Stjørna IL
- Full name: Stjørna Idrettslag
- Founded: 3 December 1932
- Ground: Råkvåg Stadion, Råkvåg
- Chairman: Leif Walseth Skarsmo
- Head coach: Endre Stormo
- League: 6. divisjon
| Home colours |

= Stjørna IL =

Norwegian sports club

Stjørna Idrettslag is a Norwegian sports club from Indre Fosen Municipality in Trøndelag county, Norway. The club is based in Råkvåg, at the inner part of the Stjørnfjorden on the Fosen peninsula. It has sections for football, track and field, basketball, Nordic skiing, biathlon, and swimming.

Råkvåg Stadion is the home ground for the football team.

==History==
===Founding and early history (1932–2000)===
The sports club was founded on 3 December 1932 as the sports club for Stjørna Municipality (now part of Ørland Municipality and Indre Fosen Municipality). Initially, the main sports were skiing and track and field, especially cross-country skiing and running. The relay called Stjørnastafetten has been arranged every year since 1945.
Stjørna established the annual ski marathon called Stjørnfjellrennet in 1949 in cooperation with IL Fjellørnen. The ski marathon has since had participants like the Grønningen brothers.

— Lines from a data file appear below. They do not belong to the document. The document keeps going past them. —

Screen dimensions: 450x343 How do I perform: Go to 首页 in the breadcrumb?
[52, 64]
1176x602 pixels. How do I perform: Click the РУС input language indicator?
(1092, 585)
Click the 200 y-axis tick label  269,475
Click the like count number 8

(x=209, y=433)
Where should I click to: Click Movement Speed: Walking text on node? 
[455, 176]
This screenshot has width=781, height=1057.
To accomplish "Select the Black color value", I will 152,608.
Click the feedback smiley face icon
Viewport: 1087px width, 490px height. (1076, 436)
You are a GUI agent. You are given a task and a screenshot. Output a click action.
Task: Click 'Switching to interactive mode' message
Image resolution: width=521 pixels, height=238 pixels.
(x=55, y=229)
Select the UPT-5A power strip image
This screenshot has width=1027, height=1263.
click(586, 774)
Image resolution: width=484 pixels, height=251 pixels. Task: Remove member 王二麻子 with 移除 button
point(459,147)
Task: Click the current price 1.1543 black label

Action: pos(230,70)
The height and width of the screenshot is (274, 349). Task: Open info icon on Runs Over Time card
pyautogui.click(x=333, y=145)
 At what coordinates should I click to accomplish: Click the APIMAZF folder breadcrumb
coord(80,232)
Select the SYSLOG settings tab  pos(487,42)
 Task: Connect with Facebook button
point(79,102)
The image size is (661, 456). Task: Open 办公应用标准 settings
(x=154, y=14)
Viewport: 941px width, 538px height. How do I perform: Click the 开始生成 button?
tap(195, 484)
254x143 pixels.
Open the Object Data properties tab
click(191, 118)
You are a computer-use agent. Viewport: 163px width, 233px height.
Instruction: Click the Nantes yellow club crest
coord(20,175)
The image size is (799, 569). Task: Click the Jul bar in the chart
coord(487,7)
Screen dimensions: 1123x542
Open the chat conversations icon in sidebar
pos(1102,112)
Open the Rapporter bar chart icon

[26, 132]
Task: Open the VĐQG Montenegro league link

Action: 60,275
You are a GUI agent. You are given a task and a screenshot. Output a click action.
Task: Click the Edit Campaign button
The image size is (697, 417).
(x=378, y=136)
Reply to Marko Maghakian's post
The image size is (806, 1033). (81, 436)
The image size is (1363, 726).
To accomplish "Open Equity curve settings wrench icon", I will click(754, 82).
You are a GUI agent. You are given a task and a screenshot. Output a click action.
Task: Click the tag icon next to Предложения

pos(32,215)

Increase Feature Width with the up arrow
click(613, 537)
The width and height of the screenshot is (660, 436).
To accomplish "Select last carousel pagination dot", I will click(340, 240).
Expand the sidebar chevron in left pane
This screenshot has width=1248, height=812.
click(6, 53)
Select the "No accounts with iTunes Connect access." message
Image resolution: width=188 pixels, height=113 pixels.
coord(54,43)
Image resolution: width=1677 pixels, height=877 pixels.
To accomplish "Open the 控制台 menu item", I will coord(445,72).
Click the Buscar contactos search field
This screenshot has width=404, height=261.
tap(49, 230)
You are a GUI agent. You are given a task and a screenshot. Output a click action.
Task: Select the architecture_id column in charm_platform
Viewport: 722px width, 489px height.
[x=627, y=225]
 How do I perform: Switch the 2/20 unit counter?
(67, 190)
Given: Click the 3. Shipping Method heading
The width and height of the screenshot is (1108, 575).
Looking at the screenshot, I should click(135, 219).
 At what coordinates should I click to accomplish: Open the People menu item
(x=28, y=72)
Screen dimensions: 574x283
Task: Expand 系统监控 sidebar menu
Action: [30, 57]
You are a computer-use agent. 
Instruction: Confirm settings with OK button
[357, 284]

On 5 July 1973 Råkvåg IL was incorporated into Stjørna IL. At the end of the 1970s, the home ground named Råkvåg stadion was finished. That led to a lot of interest in football, and both junior and senior teams were created. The senior teams were dissolved after the 1991 season due to lack of players. A section for handball was created in 1973 and then again dissolved by 1993.

===Recent history (2000–)===
During the 2000s, Stjørna had a section for bow and arrow, and athletes from Stjørna took plural medals at national championships. On 1 October 2012 a basketball team named Stjørna Sailors was created, the first of its kind on Fosen.

After a growing interest in the community, a male senior team in football was recreated on 1 November 2019. Due to the COVID-19 pandemic, the comeback season of 2020 has been postponed. Nevertheless, 29 years without a senior team wearing the orange club kit is soon to be over.